Он вздрогнул от звука собственного голоса. Жаркая ночь была такой тихой, что, хотя он говорил чуть слышно, в лунном безмолвии голос прозвучал поразительно громко, и Аш вдруг осознал, что, вполне возможно, он не единственный путник в этой ночи. Его мысли тотчас приняли другое направление. Люди в этой местности не любили чужаков и имели привычку сначала стрелять, а потом задавать вопросы, и он ускорил шаг, сосредоточив ум скорее на возможной опасности, нежели на бесполезных надеждах и сожалениях.

Незадолго до рассвета он нашел расселину в скале, где смог спокойно проспать почти весь день. И во снах он видел не Зарина, не Уолли и не любого другого человека из прошлой жизни, а Анджули.

Он вернулся в Кабул через Малакандский перевал; город и окрестные равнины словно кипели на медленном огне в котле чудовищного зноя и пыли, и Аш мысленно помянул добрым словом марданскую прохладу. Хотя Кабул находился на высоте шести тысяч футов над уровнем моря, дожди здесь выпадали редко, и земля растрескалась от недостатка влаги. Но ветер, дувший по вечерам со снежных полей Гиндукуша, охлаждал верхние комнаты в доме сирдара и делал ночи приятными. И Анджули ждала его.

В первую ночь они почти не разговаривали; Аш лишь коротко коснулся своего безуспешного путешествия в Мардан и расставания с Зарином. Но на следующий день и в последовавшие за ним долгие июньские дни они много говорили о будущем, пусть и отрывочно и не ощущая необходимости срочно принять решение, ибо Накшбанд-хан убедил их остаться у него, сказав, что, даже если британская миссия в конечном счете не приедет в Кабул, им нет смысла уезжать, пока не кончится жара и не наступят прохладные осенние дни.
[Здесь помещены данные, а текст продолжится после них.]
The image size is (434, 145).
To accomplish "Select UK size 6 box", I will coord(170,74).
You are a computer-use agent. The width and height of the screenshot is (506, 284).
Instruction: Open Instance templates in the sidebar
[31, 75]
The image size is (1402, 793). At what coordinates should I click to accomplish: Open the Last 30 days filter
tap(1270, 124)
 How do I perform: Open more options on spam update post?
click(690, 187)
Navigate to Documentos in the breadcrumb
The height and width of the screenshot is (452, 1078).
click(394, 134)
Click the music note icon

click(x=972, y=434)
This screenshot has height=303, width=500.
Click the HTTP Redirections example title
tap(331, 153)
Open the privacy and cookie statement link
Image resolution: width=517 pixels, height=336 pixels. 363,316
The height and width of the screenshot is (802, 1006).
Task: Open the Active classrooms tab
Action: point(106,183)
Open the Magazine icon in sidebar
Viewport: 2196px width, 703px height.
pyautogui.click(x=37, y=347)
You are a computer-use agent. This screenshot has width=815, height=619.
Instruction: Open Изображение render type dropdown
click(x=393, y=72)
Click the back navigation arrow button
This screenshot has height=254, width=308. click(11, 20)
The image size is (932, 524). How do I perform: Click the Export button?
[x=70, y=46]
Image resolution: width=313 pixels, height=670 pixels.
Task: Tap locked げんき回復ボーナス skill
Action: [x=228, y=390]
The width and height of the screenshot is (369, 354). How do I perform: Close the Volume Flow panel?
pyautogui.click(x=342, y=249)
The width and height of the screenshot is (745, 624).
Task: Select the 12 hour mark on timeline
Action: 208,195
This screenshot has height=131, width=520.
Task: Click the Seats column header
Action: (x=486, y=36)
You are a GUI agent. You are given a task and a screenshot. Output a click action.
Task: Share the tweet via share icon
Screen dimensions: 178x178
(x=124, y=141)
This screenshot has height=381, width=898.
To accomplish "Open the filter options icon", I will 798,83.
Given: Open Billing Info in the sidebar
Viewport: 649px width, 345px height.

У них впереди было все лето и полно времени, чтобы решить, куда они направятся, когда покинут Афганистан – если вообще покинут в этом году, а не решат провести здесь зиму и уехать весной, когда зацветут миндальные деревья (этот план, пожалуй, представлялся наилучшим).

Июнь сменился июлем, летние молнии засверкали среди гор, и ветер погнал грозовые облака над горными грядами. Дожди шли редко, но их хватило, чтобы пожухлая трава вновь зазеленела, и Анджули радовалась пасмурным дням, потому что яркий солнечный свет, пыль и сверкающие небеса напоминали ей о Бхитхоре, а Аш, глядя на жену, забывал строить планы на будущее, потому что настоящее его вполне устраивало.

Но июль едва перевалил за середину, когда будущее внезапно явилось к ним в форме тревожных историй о безжалостном разграблении отдаленных деревушек бандами недисциплинированных, не получающих жалованья солдат, которые со времени подписания мирного договора стекались в Кабул со всех концов Афганистана.

С каждым днем в долину приходило все больше этих своевольных, неорганизованных людей, и в конце концов даже сирдар забеспокоился и укрепил засовы на окнах и дверях.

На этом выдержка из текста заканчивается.